Too many facts are known, and many of the competing narratives have fallen by the wayside, abandoned for being unsustainable. In other words, false. Johnson has benefitted from a virtuous cycle of his own creation. By stating facts soberly and evaluating narratives as an academic (in the best sense of the word), Johnson has given bit players who know some small thing the opportunity to come forward and contribute their knowledge. Parents who didn't call the NYT switchboard to speak with Duff Wilson did email Johnson with their accounts of meetings with Duke administrators. As Johnson's narrative becomes more complete and more key junctures are highlighted, additional participants realize they hold important information, and in some cases are being played for patsies--and then they step forward.

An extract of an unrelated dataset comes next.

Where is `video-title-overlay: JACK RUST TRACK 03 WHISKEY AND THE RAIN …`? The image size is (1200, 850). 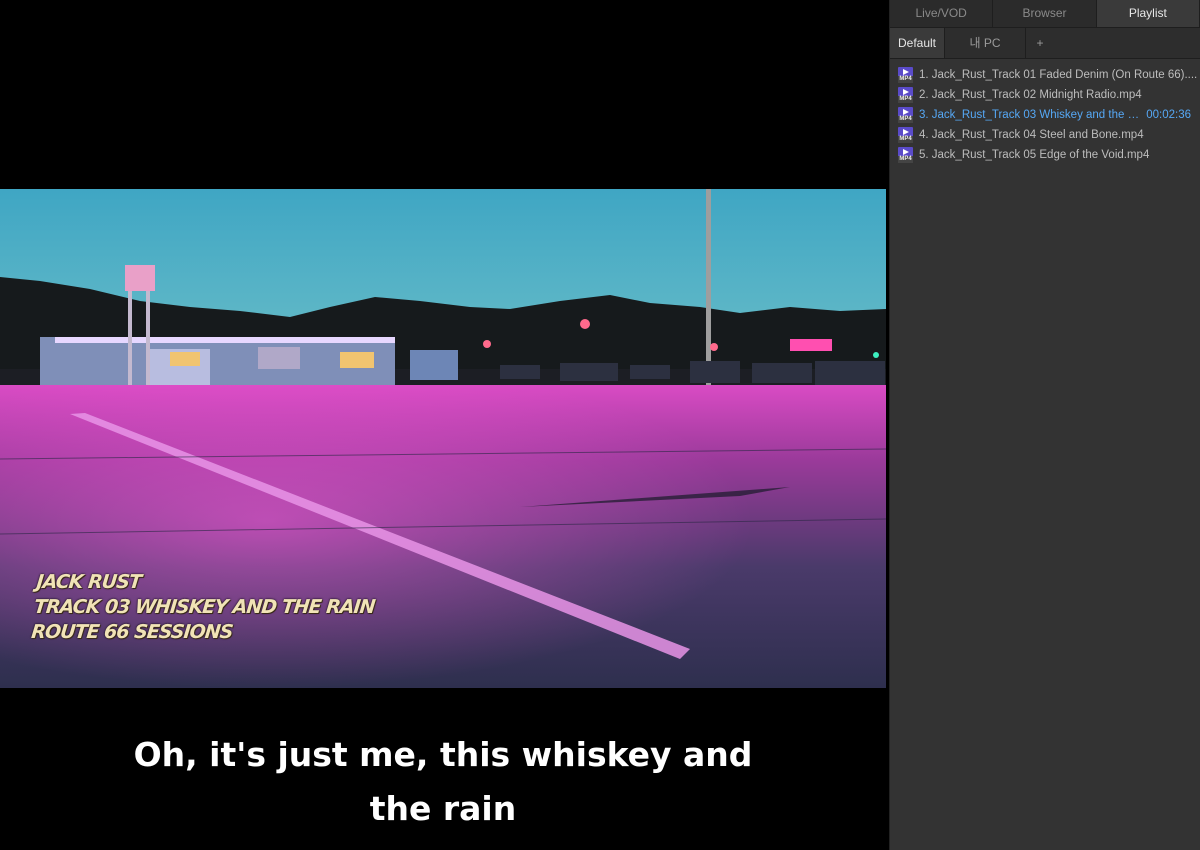 video-title-overlay: JACK RUST TRACK 03 WHISKEY AND THE RAIN … is located at coordinates (204, 608).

With Johnson's last two posts, Brodhead's maneuvering space just got much, much more constricted. When he resigns, will he lash out at Johnson and his other web-log tormentors? Or will he belatedly separate himself from the crusade of his hard-left colleagues, and apologize for his part in enabling D.A. Nifong's abuses?

K.C. Johnson deserves a Pulitzer Prize, actually a less tainted version of same. He's shown what citizen journalism should look like. We'll see how many people take notice.

Anonymous said...

Thanks John

I found your post here added to KC's blog quite well.

Pleasure to read!

Kent

Anonymous said...

You accuse Brodhead of withholding important information about he players cooperating with the police, but if you look at the videotape of his March 25 press conference, which is on the WRAL website, you will see that he did tell everyone that the players had cooperated with the police, so your accusation is false.